ABOUT THIS EXERCISE: Filter the listing below down to the lines with the word "will" and copy those.

**** RECORDS SUPPLIED

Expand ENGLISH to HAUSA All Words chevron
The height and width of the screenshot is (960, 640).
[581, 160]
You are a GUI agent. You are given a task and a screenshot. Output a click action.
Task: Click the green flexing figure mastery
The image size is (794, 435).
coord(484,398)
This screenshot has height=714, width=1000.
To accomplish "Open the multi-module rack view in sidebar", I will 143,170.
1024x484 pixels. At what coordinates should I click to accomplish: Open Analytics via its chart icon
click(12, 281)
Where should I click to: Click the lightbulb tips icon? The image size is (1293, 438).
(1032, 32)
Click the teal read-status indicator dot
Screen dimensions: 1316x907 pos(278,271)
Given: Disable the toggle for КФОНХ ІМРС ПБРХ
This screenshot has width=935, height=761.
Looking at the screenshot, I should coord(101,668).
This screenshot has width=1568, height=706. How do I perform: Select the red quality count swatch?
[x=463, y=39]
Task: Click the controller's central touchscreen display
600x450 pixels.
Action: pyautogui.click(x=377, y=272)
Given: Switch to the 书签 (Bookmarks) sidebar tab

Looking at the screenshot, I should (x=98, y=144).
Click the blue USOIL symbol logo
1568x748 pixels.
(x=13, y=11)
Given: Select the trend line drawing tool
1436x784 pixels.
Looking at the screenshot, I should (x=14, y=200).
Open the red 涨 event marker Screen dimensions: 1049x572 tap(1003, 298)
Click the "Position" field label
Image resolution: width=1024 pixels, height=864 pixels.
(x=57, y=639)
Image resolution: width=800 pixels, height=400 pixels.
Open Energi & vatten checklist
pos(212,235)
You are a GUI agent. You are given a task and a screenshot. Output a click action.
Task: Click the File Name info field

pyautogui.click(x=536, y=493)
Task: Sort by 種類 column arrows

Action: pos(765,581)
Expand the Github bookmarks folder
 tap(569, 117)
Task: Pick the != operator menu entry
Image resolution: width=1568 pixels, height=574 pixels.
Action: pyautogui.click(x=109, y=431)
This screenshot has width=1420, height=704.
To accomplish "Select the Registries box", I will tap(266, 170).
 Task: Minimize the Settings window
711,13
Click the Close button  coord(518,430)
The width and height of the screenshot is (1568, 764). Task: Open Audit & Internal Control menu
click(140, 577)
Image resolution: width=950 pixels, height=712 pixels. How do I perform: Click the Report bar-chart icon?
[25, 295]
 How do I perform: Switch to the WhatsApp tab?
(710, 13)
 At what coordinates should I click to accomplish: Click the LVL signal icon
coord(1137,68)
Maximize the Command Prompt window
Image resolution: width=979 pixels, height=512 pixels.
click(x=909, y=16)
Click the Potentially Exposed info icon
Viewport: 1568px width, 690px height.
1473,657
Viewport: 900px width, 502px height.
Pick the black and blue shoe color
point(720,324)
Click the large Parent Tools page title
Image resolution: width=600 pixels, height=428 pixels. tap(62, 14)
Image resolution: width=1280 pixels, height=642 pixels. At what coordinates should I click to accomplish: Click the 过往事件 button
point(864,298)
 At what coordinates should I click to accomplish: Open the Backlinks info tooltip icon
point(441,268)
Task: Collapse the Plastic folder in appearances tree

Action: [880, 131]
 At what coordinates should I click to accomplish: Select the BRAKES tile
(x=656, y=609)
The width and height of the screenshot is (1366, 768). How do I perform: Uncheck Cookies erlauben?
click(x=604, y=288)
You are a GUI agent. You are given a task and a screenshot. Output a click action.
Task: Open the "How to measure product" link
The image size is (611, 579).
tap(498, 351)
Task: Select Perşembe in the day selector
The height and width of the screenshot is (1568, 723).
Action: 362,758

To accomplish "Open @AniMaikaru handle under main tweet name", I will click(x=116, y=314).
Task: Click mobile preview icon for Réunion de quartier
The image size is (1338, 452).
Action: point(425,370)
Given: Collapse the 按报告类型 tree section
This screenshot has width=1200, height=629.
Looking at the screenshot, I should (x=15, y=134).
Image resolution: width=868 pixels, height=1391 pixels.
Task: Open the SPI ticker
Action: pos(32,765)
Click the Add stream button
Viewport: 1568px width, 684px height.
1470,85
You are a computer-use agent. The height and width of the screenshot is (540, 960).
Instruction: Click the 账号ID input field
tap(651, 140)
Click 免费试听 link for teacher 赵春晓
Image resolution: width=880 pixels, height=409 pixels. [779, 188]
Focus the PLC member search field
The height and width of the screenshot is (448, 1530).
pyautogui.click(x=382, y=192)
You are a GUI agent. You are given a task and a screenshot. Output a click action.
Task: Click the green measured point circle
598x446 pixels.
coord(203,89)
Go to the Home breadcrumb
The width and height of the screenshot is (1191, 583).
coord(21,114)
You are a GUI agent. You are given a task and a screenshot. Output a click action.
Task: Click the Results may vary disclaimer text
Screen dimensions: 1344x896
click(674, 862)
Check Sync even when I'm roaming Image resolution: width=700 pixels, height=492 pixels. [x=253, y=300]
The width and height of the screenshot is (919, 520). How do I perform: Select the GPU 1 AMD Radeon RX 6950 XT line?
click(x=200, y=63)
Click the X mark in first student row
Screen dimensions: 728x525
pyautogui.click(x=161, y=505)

********

RESPONSE AREA:
To accomplish "Open the multi-module rack view in sidebar", I will 143,170.
To accomplish "Select the Registries box", I will tap(266, 170).
To accomplish "Open @AniMaikaru handle under main tweet name", I will click(x=116, y=314).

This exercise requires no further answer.